The 5th Epilepsy Alliance Africa Conference (EAAC5) took place online on 17–18 September 2025 as part of Zebra Epilepsy Stripes Week. The event brought together people from across Africa and beyond — health professionals, advocates, researchers, carers, and people living with epilepsy.
After the conference, participants were invited to share feedback about what worked well, what could be improved, and ideas for future events. We thank all those who responded. Here’s what was said.
What Went Well
Many participants said the conference was well coordinated, organized, and time-conscious. They appreciated how smoothly it ran, even across different time zones. The mix of personal stories and professional insights stood out — many people said they loved hearing from both medical experts and people living with epilepsy.
There was also strong appreciation for the diversity of speakers. Attendees valued having voices from across Africa and the world sharing their experiences and research. One comment noted that “enhanced community awareness programmes were a key highlight — we need to continue engaging with rural populations.”
Another participant summed it up well: “EAA in its infancy has done very well to begin with — congratulations!”
What Could Be Improved
A few areas for improvement were highlighted. The most common issue was technical — several people had trouble joining via the Zoom link. Others suggested starting sessions on time and ensuring session chairs help manage timing.
Here are some specific suggestions:
- Extend the conference to 2–3 days, with shorter daily sessions to allow more discussion.
- Standardize PowerPoint slides — for example, use readable fonts and fewer words per slide.
- Encourage speakers to pre-record their talks to avoid last-minute issues.
- Use the Zoom chat for questions to minimize interruptions.
- Train session chairs to help keep discussions on track.
Some participants also said they would like to see hybrid or in-person conferences in the future to improve networking and engagement.
Topics for Future Conferences
Participants suggested a wide range of topics for future conferences, including:
- Epilepsy surgery and advanced treatment options
- The role of community health workers in epilepsy care
- Awareness and education for students — “catch them young”

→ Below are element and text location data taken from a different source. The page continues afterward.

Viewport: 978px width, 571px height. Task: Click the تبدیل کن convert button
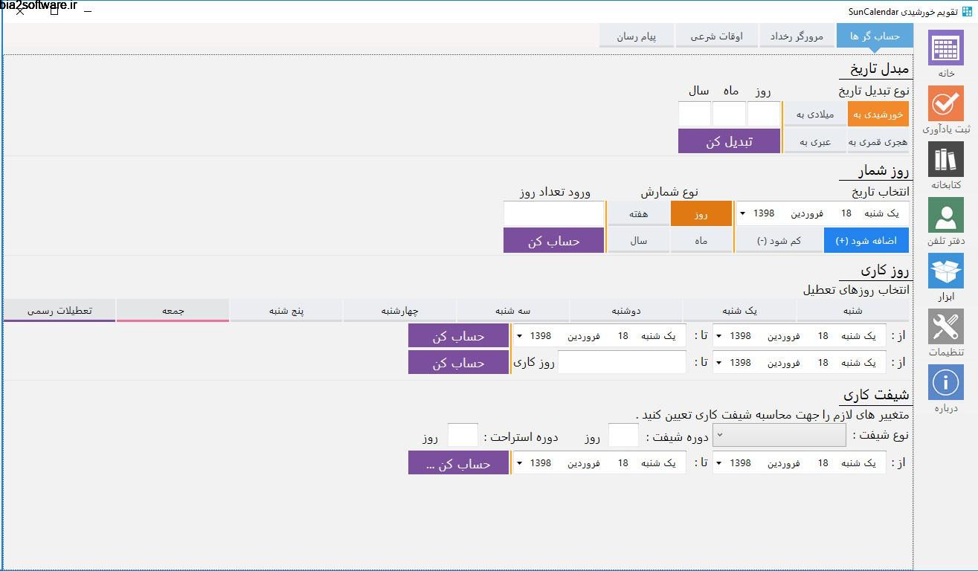pyautogui.click(x=730, y=141)
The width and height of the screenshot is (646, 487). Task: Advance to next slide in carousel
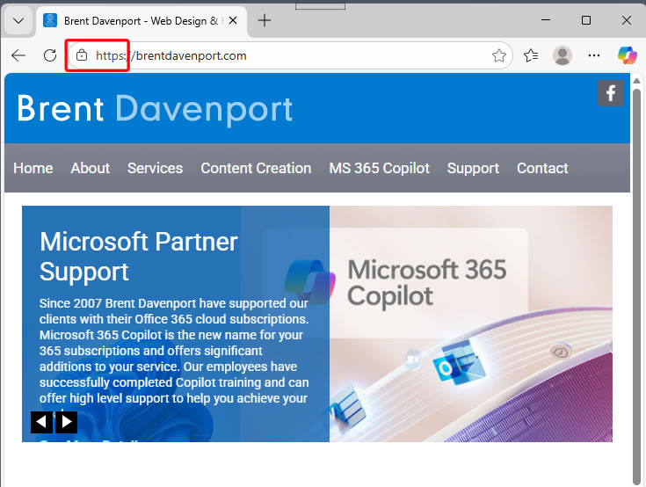coord(67,422)
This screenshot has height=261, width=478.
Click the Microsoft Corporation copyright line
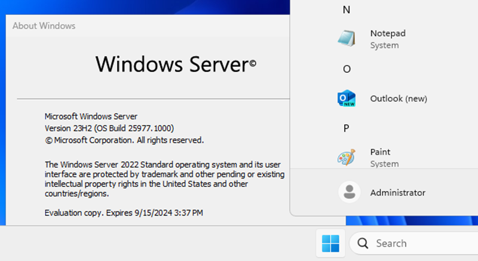point(124,140)
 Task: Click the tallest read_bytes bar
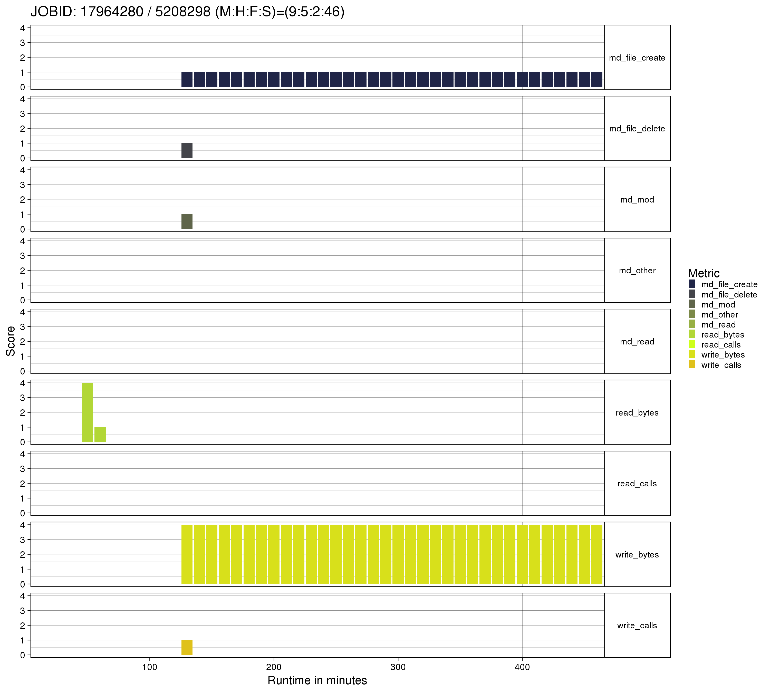click(x=88, y=412)
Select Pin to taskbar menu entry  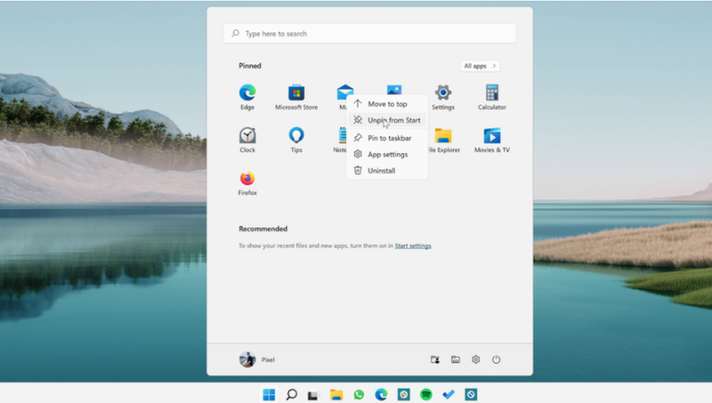pyautogui.click(x=389, y=138)
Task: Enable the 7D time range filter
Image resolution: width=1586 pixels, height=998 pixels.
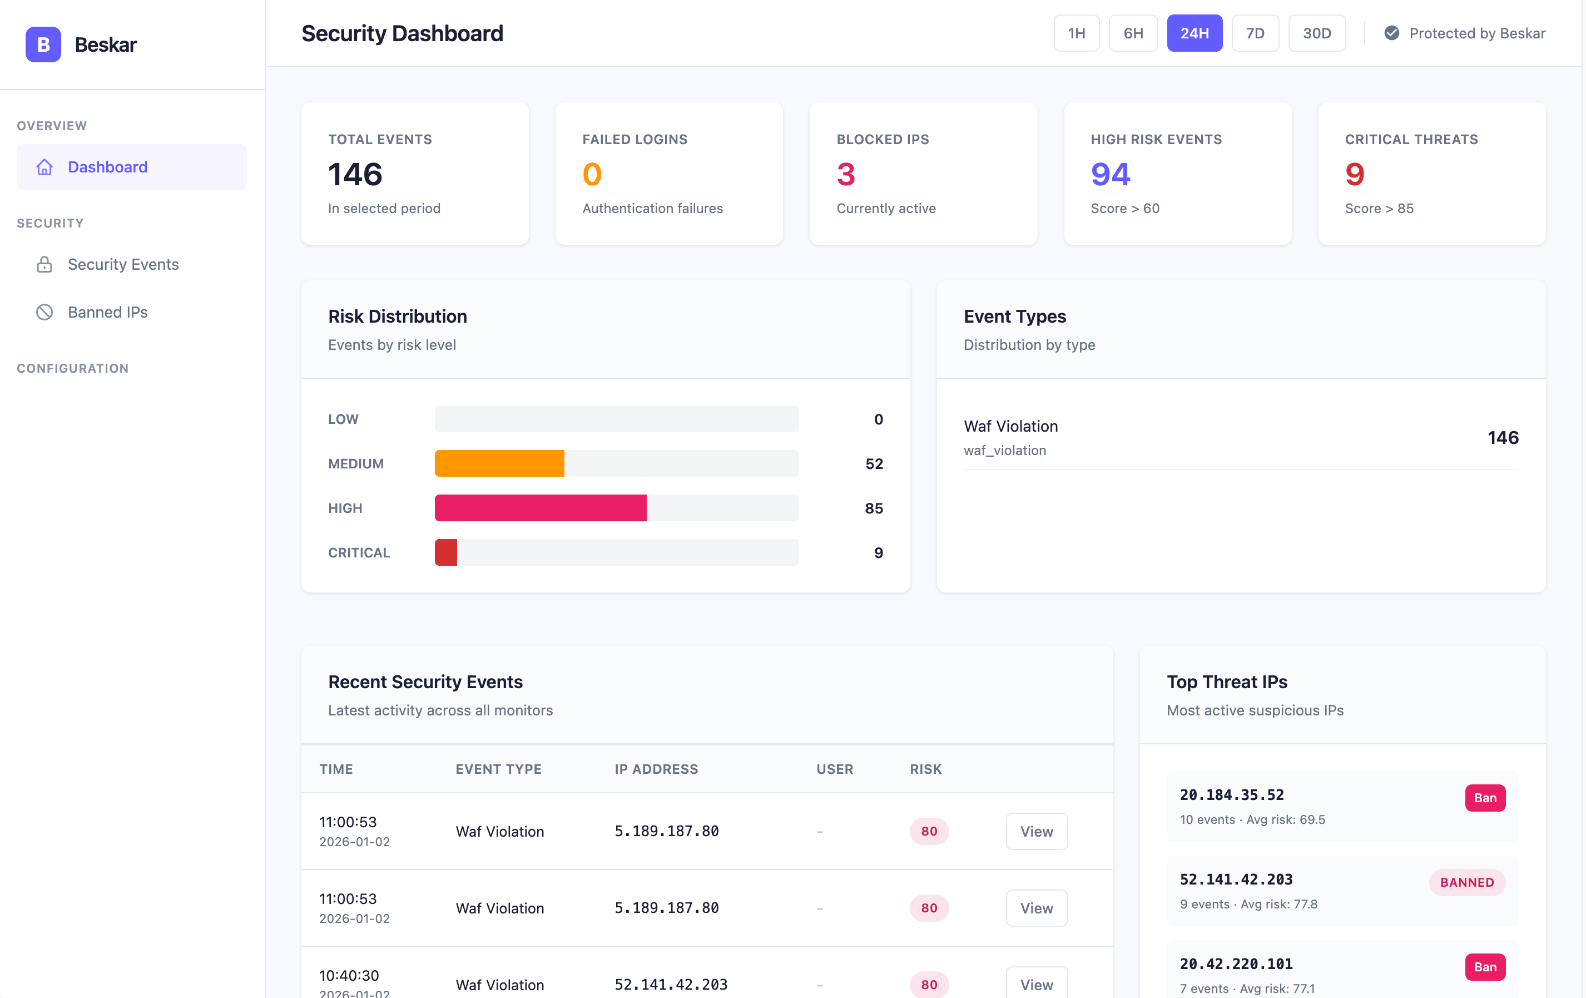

- Broader neurological issues such as asthma and pneumonia
- Strengthening advocacy and education for teachers, carers, and community leaders
Several people called for a more multidisciplinary approach that includes “all aspects of epilepsy” — from medical and social to policy and education.
Priorities Going Forward
Looking ahead, participants suggested that future EAA conferences should:
- Involve more people from different countries in planning and organizing.
- Include more people with lived experience of epilepsy, caregivers, and students.
- Focus on awareness, inclusion, and advocacy at both local and national levels.
There was also strong interest from attendees who want to help shape future scientific programmes or join the conference organizing committee.
Key Takeaways and Messages for Africa
When asked about their main takeaways, many shared powerful reflections and messages of hope:
- “We are making slow but impactful steps. We should keep it up.”
- “Nothing about us without us.”
- “Governments need to invest more in EEG equipment and neurological specialists.”
Participants also stressed the importance of collaboration, community awareness, and inclusion. One summed it up perfectly: “Excellently satisfactory in execution — but it will be even more impactful if held physically.”
In Summary
The evaluation of EAAC5 shows a strong, passionate community committed to improving epilepsy care and awareness in Africa. While there were a few technical challenges, the overall feedback was very positive. The conference successfully united voices from across the continent and the world — exactly what Epilepsy Alliance Africa stands for.
The lessons from EAAC5 will help shape an even stronger and more inclusive 6th Epilepsy Alliance Africa Conference. Together, we continue to build momentum toward better understanding, care, and advocacy for people living with epilepsy.